Measurement

Fill In Your Name

01 March, 2022

A key part of your research design

Measurement

Measurement is an essential part of your research design.
Measurement follows from your theory of the way you think the world works and how you think your treatment manipulates that world. That is, measurement is a theoretical exercise as much as it is a technical and logistical one.
When we record a number, a word, or a letter, in a dataset to represent something more or less abstract in the world (like “financial stability”, “hunger”, or “math ability”), we are measuring.

Poor measurement is problematic

Problems with measurement can lead you to draw incorrect (causal) inferences from your study (systematic error).
Noisy measurement reduces power (random error).

Data collection

Data collection often takes up a very large portion of the time and financial resources available in the project budget.
New data can be a useful research output in its own right and an important foundation for future research. Data is a public good!

Concepts and measures

From concept to data or scores I

From concept to data or scores II

What is an example of a concept, like an outcome, you’d like to change with an experimental treatment?
How would you know that a unit (like a person or a village) displayed high or low “ability” or “rank” on that concept? (Was “hungrier” or “more peaceful”?)
What might you observe that would make you feel more or less confident that this person was hungrier or less supportive of violence than this other person?
What criticisms might you face if you said, “I think that this unit differs from this other unit on my conceptual outcome?”

Measurement validity

We are talking about “measurement validity” here.
A valid measure is one that we can persuasively argue represents what we say it represents, and it doesn’t represent other aspects of the unit.) (see Shadish et al. (2002) for more on validity and reliability of measurement).

Question I

“A boat that can make forty miles an hour in still water makes a trip of one hundred miles down a certain stream. If this trip takes two hours, how long will the return trip take?” (from the 1926 SAT in the USA)
Does this measure “math ability”? “verbal ability”? or knowledge of boating?

Question II

Choose the pair of words most like the top pair:

Runner : Marathon

envoy : embassy
martyr : massacre
oarsman : regatta
horse : stable

Correct answer is: (c) oarsman : regatta. (from the 1980s SAT in the USA)

Does this measure knowledge of elite college sports? Or “verbal ability”?

What to measure

You should measure everything

Outcome for all units in your study (for each wave, and any attrition).
Treatment (assignment and compliance).
Indications that your treatment is received and interpreted as you expect (manipulation check).
Indications of possible harm being done by your research.
Covariates, including context that might (a) affect how your intervention could work or (b) influence the variability in your outcome.

Indicators should connect to theories and mechanisms

We often have multiple theories for how an intervention might affect an outcome (different mechanisms).
Measure indicators that are unique to each mechanism and that can help differentiate between them.

=== STORED DATA ===
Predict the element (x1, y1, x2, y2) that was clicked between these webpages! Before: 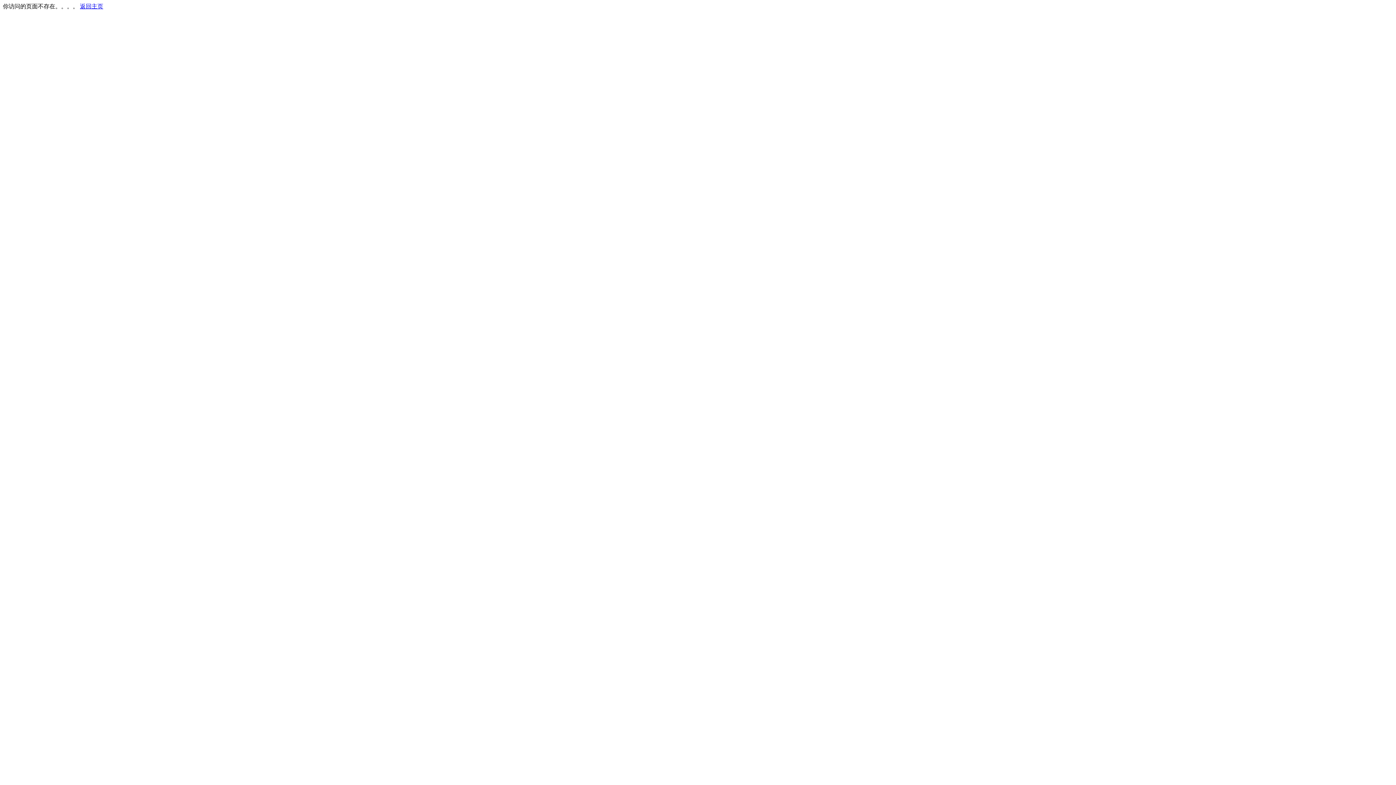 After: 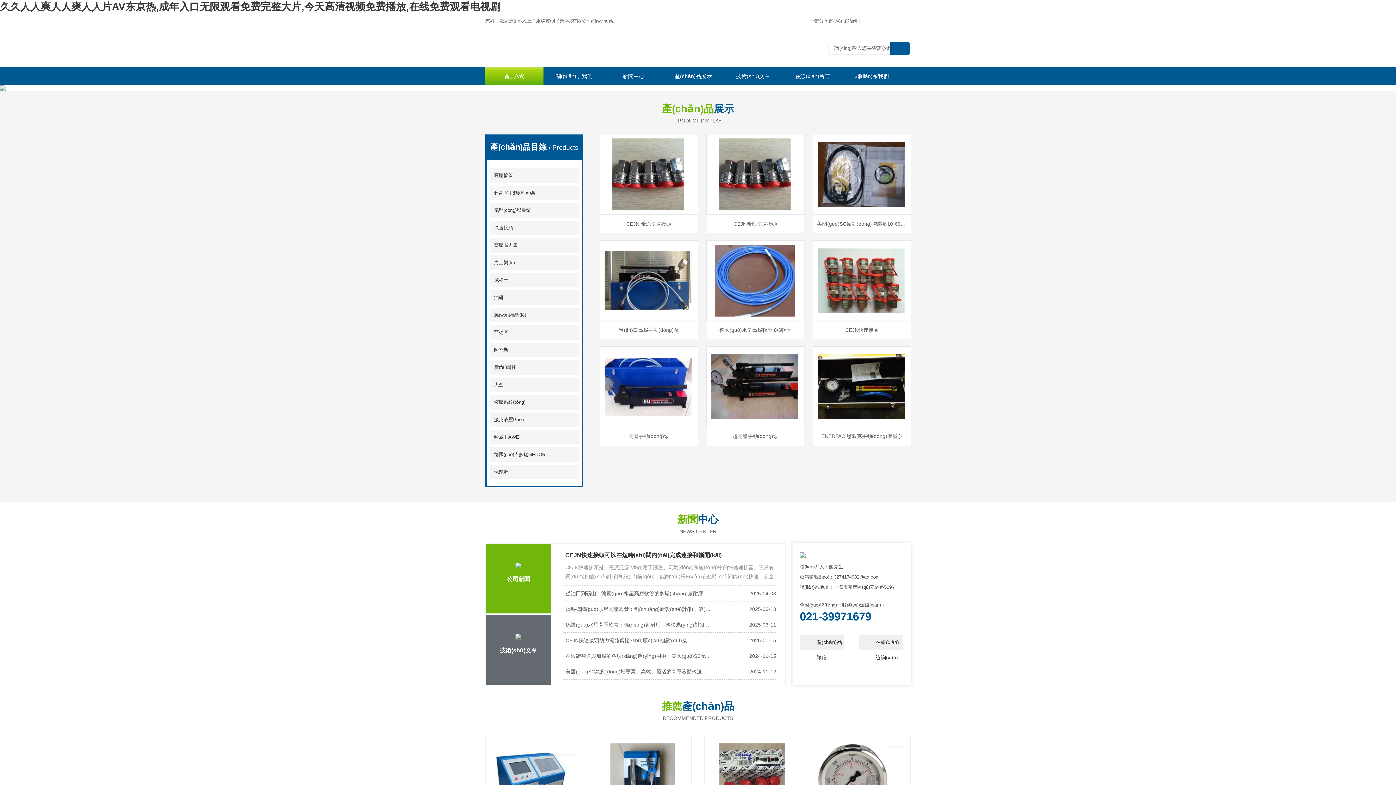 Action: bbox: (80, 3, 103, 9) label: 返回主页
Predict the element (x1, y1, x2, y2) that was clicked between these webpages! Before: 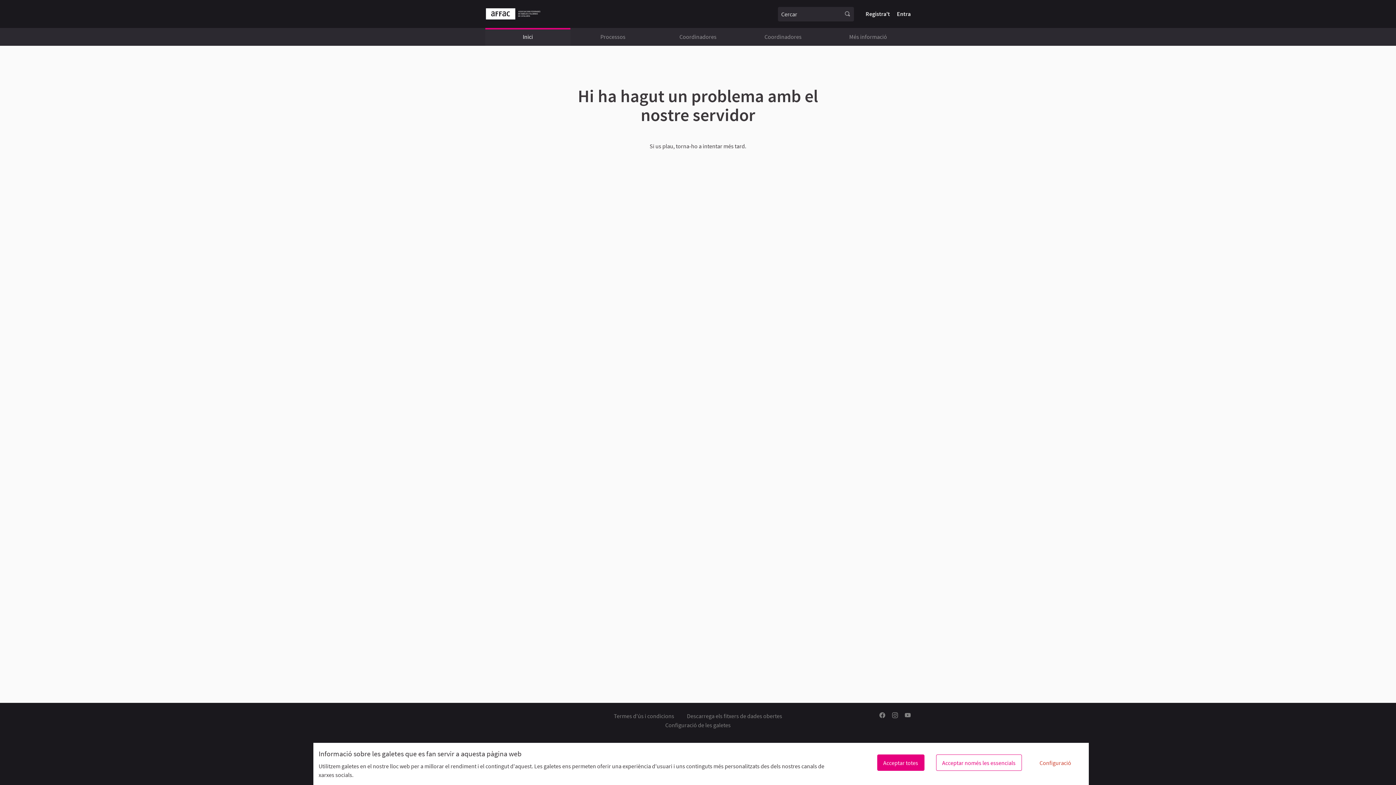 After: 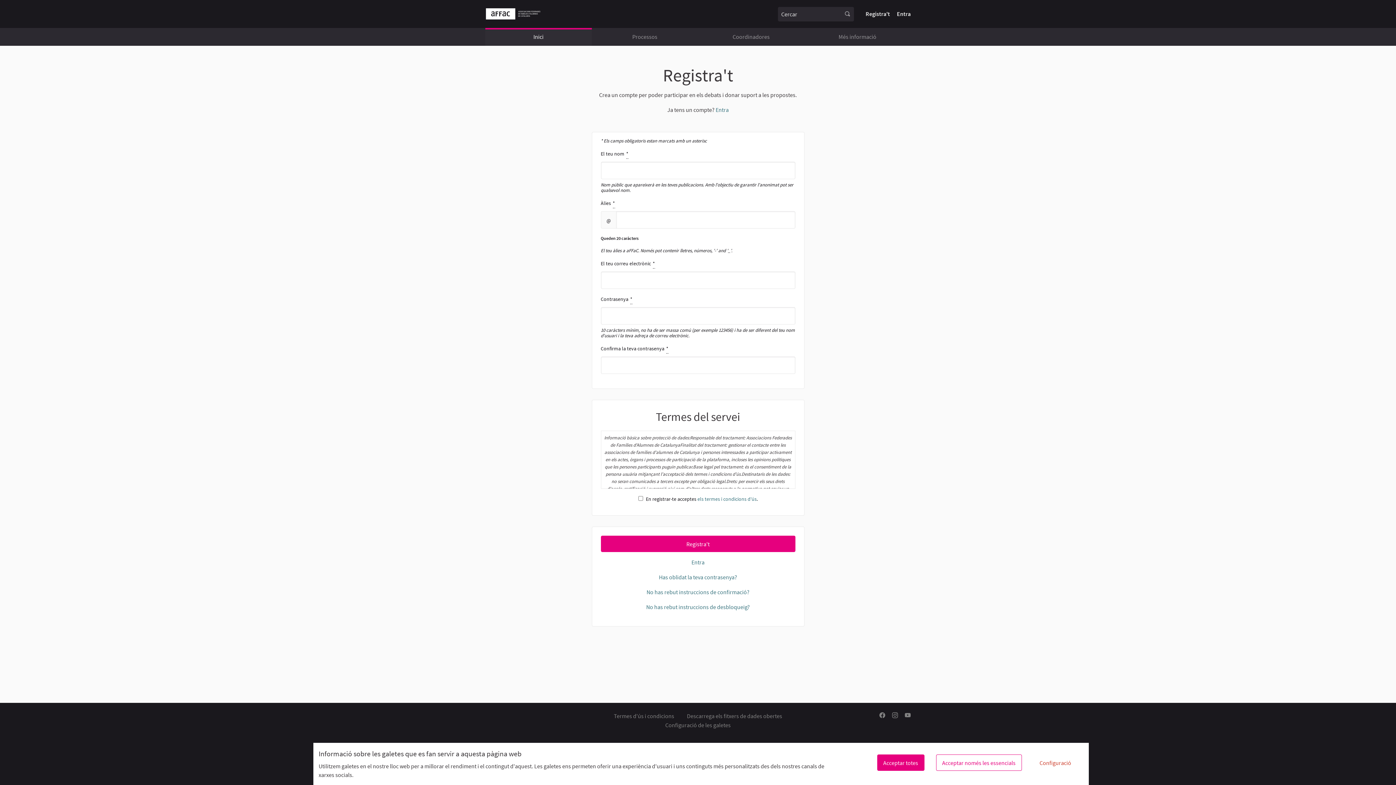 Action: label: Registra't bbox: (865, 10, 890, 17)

=== GIVEN REQUEST ===
Carry on the slides about measurement in research design from the point where they stop. None of the data here has anything to do with what comes next.

=== EXERCISE OUTPUT ===
Such indicators might include intermediate outcomes that are realized before the final outcome.
They may include secondary outcomes such as
- outcomes for which we expect effects only under some theories.
- placebo outcomes for which we expect no effects.

Indicators

The ideal case is direct measurement of the concept or phenomenon of interest with no error (rarely possible).
- Treatment assignment under your control is the rare exception and crucial to record.
We are often only able to measure indicators connected to but not entirely determinative of the underlying concept or phenomenon of interest.
- Correct answers to specific problems (indicators) for underlying mathematical aptitude (the actual phenomenon).
- Days without food (indicators) for hunger (the actual phenomenon).

Select valid indicators

Reasonable people may disagree on the conceptualization. What do we really mean by mathematical aptitude or hunger? What else might our scores tell us about our people, villages, etc. in addition to what we hope to represent?
Select indicators that closely connect to the what we mean when we talk about the phenomenon of interest.
Select valid indicators. Ex. Math measures should not also measure boating knowledge.

Select reliable indicators

Select indicators that are reliable.
Example: A meter stick should always measure a meter no matter the temperature. A rubber meter stick can produce unreliable measurements of the abstract concept of length, especially if used by a 5 year old. A laser might produce more reliable measurements than even a wooden meter stick in the hands of a skilled user of wooden meter sticks.

Multiple measures

If you have multiple indicators for the same phenomenon, you will need to determine how to aggregate these indicators.
- Averaging will not always make sense. Can you think of some cases of this?
Having multiple indicators can often improve reliability of measurement and perhaps bolster arguments for validity.
Combining a wooden stick and a laser might be ideal to convince us that we have measured length in a way that we understand as length (rather than, as, say, temperature) and that the particular score does not depend crucially on the context of the measurement.

How to measure

Measurement tools and data sources

After we determine what concept to measure and how we might know it when we see it, we need to figure out how to measure it.
We have various tools and sources:
- Survey measures
- Behavioral measures
- Administrative data (tax records, election results, etc.)
- Images/remote sensing
- Text (speech transcripts, newspapers, etc.)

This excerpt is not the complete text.